Supercomputing and business intelligence collide

Superfast number-crunching can help businesses respond faster, says Jim Goodnight of SAS
Written by Nick Heath, Contributor

Superfast number-crunching can help businesses respond faster, says Jim Goodnight of SAS

A blend of supercomputing and business analytics is allowing businesses to identify new ways of maximising their returns, SAS CEO Jim Goodnight said yesterday.

High performance computing clusters are being used to analyse large amounts of corporate data, allowing businesses to identify opportunities and risks far more quickly than has been possible in the past, Goodnight said at the company's Premier Business Leadership Series conference in Las Vegas.

"There are so many future applications being isolated by this new computational methodology we are developing," he said, adding that it would be well suited to future tasks such as performing "progression analysis of millions of records with thousands of variables" and delivering an answer in seconds.

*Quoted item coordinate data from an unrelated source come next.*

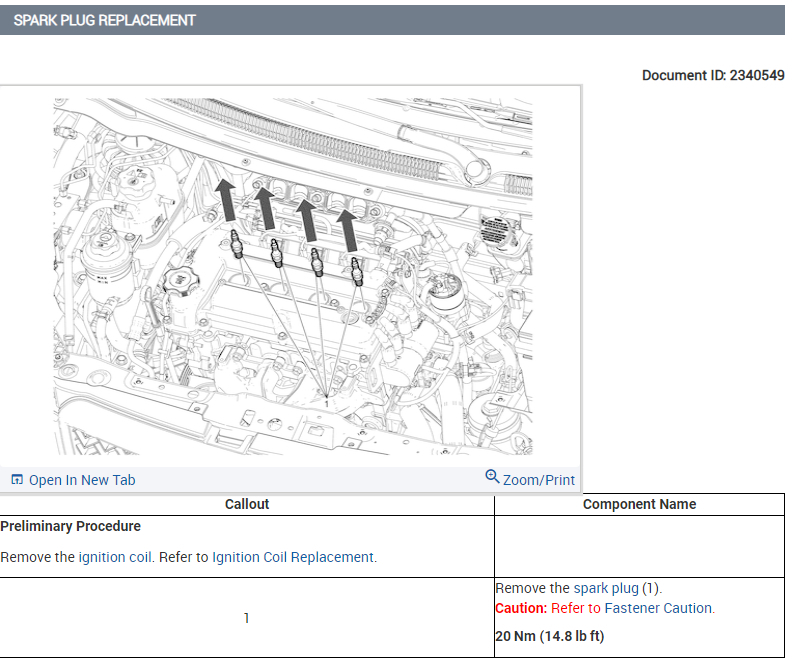Open the "Ignition Coil Replacement" reference link
795x660 pixels.
[x=294, y=557]
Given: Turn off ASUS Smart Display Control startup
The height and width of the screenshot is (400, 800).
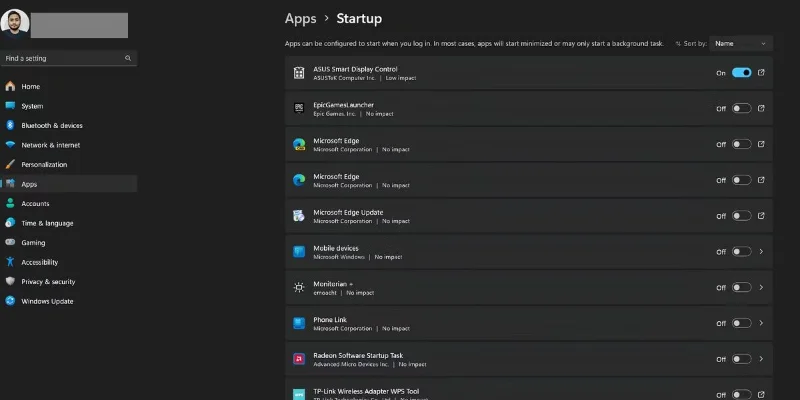Looking at the screenshot, I should pos(741,73).

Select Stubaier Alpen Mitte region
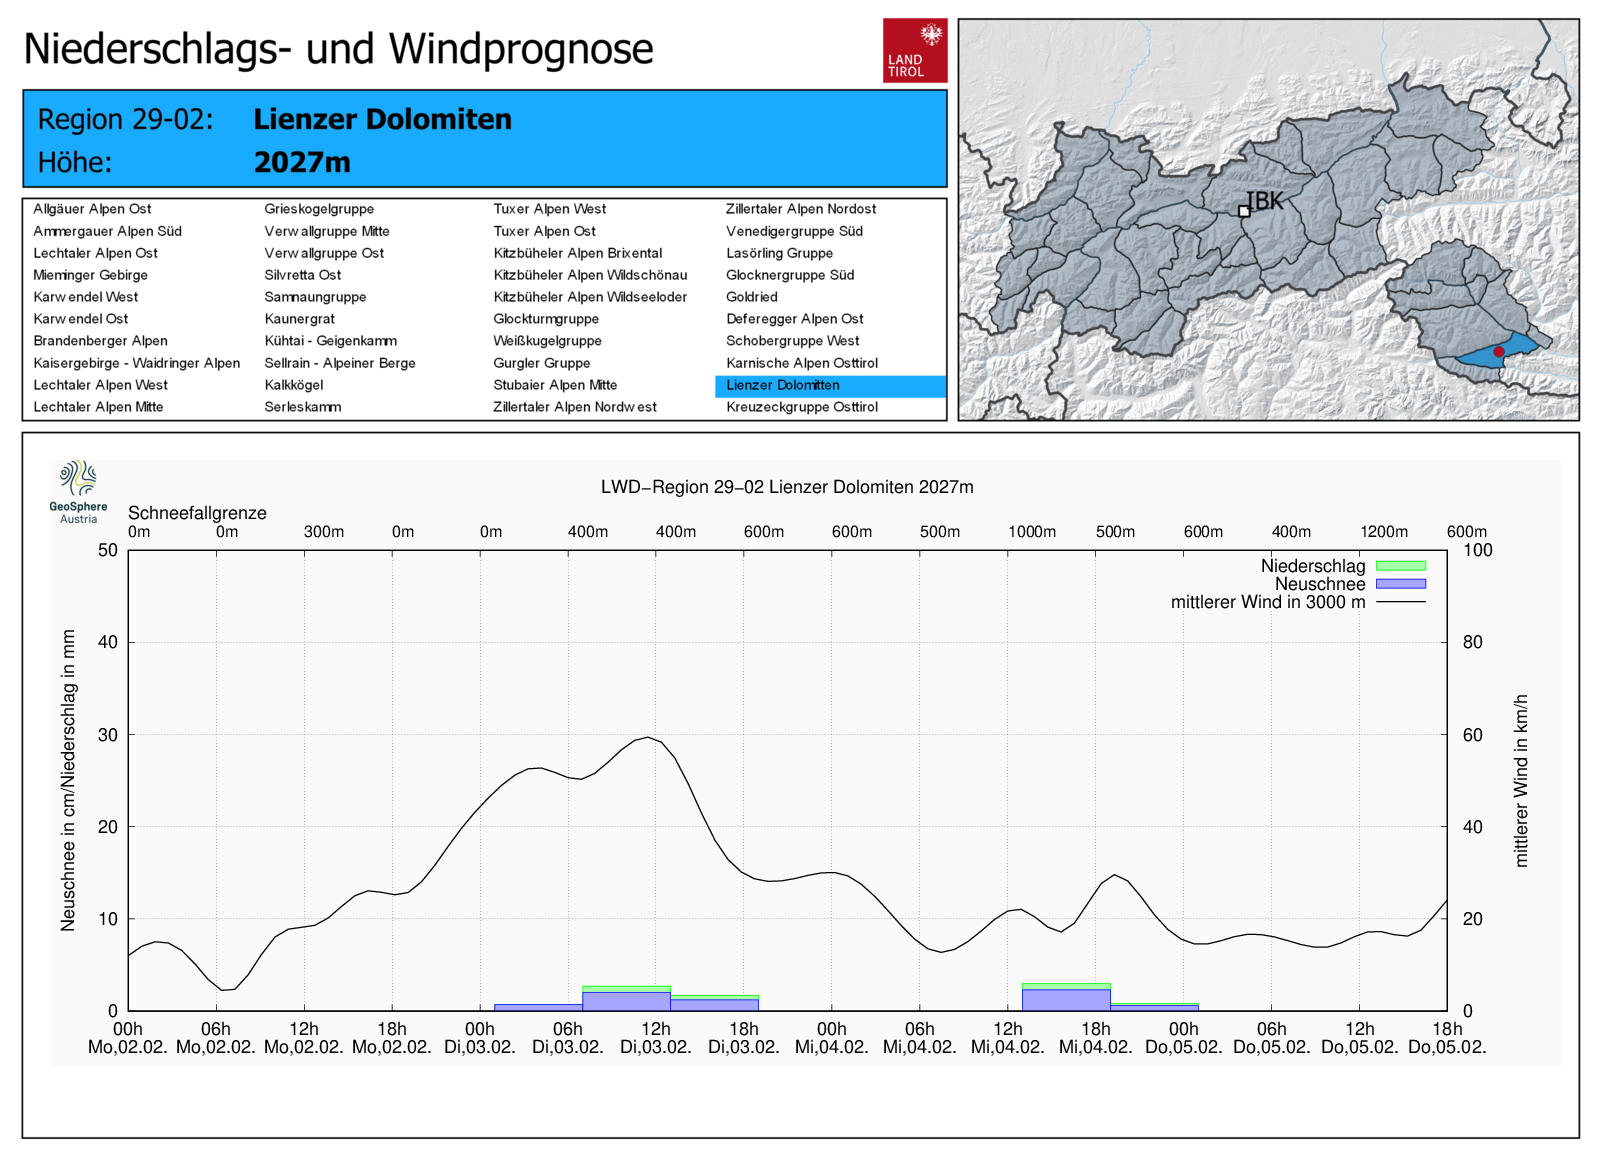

SAS' high performance computing service spreads the analytical work between multiple computer processors, and can offer the ability to use computer memory rather than a hard disk as storage - speeding up the rate at which data can be processed.

This close to real-time analysis could generate fresh savings for businesses, Goodnight said, by allowing business analytics software to be used to inform business decisions, where previously the software would have been limited by the time taken to analyse data.

"We are doing things like calculating the value of risk to a bank. We are working with a bank in Singapore right now and we have got their times for risk computations down from 18 hours to about 12 minutes," he said.

In the retail sector Goodnight said SAS is working on "mark down optimisation".

"Items that aren't moving are marked down [in price] by retailers but it has always been done a lot by guesswork or spreadsheet. We're taking all the data on how products are moving out the stores and recommending mark downs for specific items and stores, so that retailers can make sure that item isn't on sale at the end of the season and that they maximise mark down revenue."